Wednesday 29 May 2013

Preventing spamBots From Harvesting or Scraping Email Addresses From Web Pages

Spam has become a worldwide epidemic, and prevention is the current focus. A day will come when a cure is sought more aggressively than a bandage, but for now companies are making tons of money selling us filters and spam prevention kits. Our approach at the PHP Kemist is to byte back with encrypted or obfuscated email addresses that spamBots cannot scrape or harvest from your web pages.

spamBots are robots that spider sites looking for email addresses by searching for patterns that match an email address. They perform the function of crawlers when they find their targets as they collect the email addresses from pages that contain pattern matches. spamBots started out as simple programs that were fed lists of web addresses and methodically worked through all available links seeking email addresses to collect. The general public and most webmasters were unaware of this process and were loading web pages with email addresses to provide customers with more methods of easy contact with store owners and business representatives. Unfortunately, this lack of awareness bred the modern age of the intelligent spamBot.

As spamBots became common knowledge and the Online community grew angry about the spam they were receiving, companies moved in to provide solutions for a price. Their anti-spam solutions work anywhere from poorly to really well. Our own anti-spam through Go Daddy reduced spam to less than 1%, which has been extremely easy to manage. However, with anti-spam measures comes the responsibility to check filtered messages for incorrectly tagged email, which must be tagged as “good,” else you may start to lose email. The training process for anti-spam is fairly easy, but requires methodical and regular diligence.

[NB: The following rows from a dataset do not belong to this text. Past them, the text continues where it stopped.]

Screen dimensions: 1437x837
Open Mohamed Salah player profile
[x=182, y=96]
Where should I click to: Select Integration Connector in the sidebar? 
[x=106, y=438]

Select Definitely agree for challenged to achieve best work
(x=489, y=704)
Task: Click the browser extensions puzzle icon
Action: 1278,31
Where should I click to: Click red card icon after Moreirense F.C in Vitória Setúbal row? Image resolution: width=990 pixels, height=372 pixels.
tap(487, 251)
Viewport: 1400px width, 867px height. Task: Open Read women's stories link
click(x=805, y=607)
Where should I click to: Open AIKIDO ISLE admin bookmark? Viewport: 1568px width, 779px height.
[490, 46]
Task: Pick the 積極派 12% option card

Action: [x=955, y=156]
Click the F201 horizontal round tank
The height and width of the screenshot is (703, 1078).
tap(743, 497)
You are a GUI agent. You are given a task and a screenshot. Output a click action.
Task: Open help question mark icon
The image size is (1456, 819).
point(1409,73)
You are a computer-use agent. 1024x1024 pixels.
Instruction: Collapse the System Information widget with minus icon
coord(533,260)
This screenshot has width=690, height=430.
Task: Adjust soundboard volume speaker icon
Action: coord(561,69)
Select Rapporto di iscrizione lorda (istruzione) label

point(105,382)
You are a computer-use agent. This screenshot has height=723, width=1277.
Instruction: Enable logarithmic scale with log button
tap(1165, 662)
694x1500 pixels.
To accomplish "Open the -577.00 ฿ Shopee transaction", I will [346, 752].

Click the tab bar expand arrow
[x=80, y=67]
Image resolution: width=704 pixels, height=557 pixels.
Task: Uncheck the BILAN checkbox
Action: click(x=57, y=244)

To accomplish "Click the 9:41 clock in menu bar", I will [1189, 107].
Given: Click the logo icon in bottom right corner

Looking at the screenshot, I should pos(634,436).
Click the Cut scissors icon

While anti-spam looked great to many companies and email users, webmasters continued to provide an easily accessible list of company emails through web page publications. spamBot programmers became more savvy and spamBots grew more powerful. Third world countries got into the game using Internet bars and quickly found a new source of revenue. Not getting into the world of scams and Ponze Schemes, email rapidly matured from simple communications into a seething pit of crap from which we had to carefully pluck our good email messages. The problem has contiues to grow while software companies remain reluctant to fix the problem, since they are cashing in on temporary solutions.

So, what is the cure to the problem, one might ask? There are many aspects of the solution that require effort from different members of the software companies and Online communities. From the perspective of the webmaster,our part of the cure is to stop providing spamBots with the food that keeps them alive. Stop placing email addresses in easily accessible locations with simple formats. There are a few simple strategies webmasters can use to prevent spam and spamBots. How these strategies are applied can vary greatly from webmaster to webmaster, but they typically fall from the webmaster’s hands to the programmer’s hands.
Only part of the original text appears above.